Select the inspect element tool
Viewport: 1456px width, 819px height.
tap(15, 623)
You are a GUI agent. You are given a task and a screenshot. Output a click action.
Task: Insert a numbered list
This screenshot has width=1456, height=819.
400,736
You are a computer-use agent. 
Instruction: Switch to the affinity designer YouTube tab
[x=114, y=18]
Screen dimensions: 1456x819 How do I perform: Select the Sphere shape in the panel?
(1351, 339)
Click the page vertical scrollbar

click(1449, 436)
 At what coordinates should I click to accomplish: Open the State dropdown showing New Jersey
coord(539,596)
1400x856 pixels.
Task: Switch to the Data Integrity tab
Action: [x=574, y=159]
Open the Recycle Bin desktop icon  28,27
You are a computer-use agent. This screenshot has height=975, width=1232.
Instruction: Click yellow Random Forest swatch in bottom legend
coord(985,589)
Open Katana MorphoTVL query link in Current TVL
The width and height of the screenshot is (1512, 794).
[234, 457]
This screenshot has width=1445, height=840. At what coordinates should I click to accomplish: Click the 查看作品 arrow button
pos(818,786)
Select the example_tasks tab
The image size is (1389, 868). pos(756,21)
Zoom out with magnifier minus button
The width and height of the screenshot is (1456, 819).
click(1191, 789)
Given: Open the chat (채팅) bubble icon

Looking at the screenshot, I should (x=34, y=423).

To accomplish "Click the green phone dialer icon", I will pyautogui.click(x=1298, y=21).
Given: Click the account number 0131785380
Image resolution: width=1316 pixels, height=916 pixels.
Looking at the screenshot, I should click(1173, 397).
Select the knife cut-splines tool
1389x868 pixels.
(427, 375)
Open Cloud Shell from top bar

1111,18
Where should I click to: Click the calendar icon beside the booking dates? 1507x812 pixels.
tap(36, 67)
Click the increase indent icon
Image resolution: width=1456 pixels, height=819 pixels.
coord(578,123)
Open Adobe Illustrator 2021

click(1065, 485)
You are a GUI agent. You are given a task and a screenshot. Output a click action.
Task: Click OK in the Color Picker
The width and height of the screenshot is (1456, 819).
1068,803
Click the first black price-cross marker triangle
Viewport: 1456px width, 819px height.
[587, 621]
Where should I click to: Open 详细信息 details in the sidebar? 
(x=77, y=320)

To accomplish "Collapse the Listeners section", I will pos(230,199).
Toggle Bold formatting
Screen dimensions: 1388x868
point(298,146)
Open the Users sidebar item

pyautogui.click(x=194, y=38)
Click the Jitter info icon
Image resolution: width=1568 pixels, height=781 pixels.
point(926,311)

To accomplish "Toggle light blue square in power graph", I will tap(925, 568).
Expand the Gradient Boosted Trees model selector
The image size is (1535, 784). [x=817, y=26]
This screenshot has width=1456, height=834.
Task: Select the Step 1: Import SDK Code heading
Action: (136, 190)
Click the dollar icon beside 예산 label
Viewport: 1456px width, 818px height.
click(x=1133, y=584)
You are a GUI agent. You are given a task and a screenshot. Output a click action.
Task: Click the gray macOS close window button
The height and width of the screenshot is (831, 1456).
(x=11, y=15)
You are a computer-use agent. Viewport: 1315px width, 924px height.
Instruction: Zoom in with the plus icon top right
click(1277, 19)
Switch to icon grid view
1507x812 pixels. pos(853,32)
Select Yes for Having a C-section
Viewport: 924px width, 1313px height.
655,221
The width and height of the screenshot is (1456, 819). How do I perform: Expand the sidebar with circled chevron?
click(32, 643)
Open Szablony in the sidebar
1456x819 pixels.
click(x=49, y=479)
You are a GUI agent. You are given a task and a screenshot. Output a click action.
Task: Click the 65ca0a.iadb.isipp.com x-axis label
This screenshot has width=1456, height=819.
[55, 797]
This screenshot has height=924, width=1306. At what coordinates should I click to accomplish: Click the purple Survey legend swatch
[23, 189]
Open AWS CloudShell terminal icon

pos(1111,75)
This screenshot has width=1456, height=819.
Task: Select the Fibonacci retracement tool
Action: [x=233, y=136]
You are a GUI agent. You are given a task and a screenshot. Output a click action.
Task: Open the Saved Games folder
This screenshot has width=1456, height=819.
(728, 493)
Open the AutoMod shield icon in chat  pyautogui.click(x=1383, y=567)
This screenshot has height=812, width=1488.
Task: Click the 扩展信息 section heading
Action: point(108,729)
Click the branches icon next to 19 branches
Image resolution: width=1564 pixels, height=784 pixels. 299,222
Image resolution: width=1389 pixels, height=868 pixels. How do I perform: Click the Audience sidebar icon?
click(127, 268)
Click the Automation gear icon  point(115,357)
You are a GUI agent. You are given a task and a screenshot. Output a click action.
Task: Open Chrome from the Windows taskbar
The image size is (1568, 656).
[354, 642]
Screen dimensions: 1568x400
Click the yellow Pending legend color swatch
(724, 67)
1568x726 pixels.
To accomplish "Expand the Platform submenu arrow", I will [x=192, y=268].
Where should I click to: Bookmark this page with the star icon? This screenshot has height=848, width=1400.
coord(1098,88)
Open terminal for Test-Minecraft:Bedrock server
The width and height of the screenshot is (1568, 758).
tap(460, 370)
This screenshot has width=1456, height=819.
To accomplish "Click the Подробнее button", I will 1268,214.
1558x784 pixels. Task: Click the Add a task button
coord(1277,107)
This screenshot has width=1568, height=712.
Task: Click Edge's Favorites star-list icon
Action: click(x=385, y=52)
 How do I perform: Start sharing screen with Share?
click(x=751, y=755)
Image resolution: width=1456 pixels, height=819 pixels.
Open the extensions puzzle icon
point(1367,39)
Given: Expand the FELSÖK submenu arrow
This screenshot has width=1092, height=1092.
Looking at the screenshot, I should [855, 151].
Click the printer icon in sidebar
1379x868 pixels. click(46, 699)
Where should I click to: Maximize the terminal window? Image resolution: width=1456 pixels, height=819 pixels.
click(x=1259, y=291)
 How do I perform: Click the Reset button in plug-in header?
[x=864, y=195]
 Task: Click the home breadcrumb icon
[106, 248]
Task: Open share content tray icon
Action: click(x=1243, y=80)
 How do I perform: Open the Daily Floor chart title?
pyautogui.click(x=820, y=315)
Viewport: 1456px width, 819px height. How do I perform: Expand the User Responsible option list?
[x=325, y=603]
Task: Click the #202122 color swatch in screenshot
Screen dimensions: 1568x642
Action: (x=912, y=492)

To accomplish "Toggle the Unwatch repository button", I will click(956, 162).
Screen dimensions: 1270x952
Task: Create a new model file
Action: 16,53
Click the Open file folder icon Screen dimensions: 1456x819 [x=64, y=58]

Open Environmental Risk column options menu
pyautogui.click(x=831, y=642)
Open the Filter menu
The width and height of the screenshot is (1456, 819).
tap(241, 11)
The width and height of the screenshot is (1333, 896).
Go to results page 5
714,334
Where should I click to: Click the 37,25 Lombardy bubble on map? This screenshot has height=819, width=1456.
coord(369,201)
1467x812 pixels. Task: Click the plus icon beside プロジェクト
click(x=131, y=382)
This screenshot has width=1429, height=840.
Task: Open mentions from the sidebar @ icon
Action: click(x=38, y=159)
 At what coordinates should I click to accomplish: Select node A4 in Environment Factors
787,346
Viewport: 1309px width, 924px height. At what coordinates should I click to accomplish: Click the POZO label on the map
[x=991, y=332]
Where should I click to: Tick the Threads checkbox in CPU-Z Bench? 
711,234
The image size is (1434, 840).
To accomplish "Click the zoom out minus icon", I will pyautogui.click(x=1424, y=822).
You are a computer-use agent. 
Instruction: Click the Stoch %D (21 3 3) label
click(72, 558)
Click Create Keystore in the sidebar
=======
PROBLEM REQUIREMENTS | Leave out every line above except those from the line with "Screen dimensions: 1388x868" up to and including the line with "Task: Click the 65ca0a.iadb.isipp.com", and copy those exactly.

TASK RESPONSE |
Screen dimensions: 1388x868
point(298,146)
Open the Users sidebar item

pyautogui.click(x=194, y=38)
Click the Jitter info icon
Image resolution: width=1568 pixels, height=781 pixels.
point(926,311)

To accomplish "Toggle light blue square in power graph", I will tap(925, 568).
Expand the Gradient Boosted Trees model selector
The image size is (1535, 784). [x=817, y=26]
This screenshot has width=1456, height=834.
Task: Select the Step 1: Import SDK Code heading
Action: (136, 190)
Click the dollar icon beside 예산 label
Viewport: 1456px width, 818px height.
click(x=1133, y=584)
You are a GUI agent. You are given a task and a screenshot. Output a click action.
Task: Click the gray macOS close window button
The height and width of the screenshot is (831, 1456).
(x=11, y=15)
You are a computer-use agent. Viewport: 1315px width, 924px height.
Instruction: Zoom in with the plus icon top right
click(1277, 19)
Switch to icon grid view
1507x812 pixels. pos(853,32)
Select Yes for Having a C-section
Viewport: 924px width, 1313px height.
655,221
The width and height of the screenshot is (1456, 819). How do I perform: Expand the sidebar with circled chevron?
click(32, 643)
Open Szablony in the sidebar
1456x819 pixels.
click(x=49, y=479)
You are a GUI agent. You are given a task and a screenshot. Output a click action.
Task: Click the 65ca0a.iadb.isipp.com x-axis label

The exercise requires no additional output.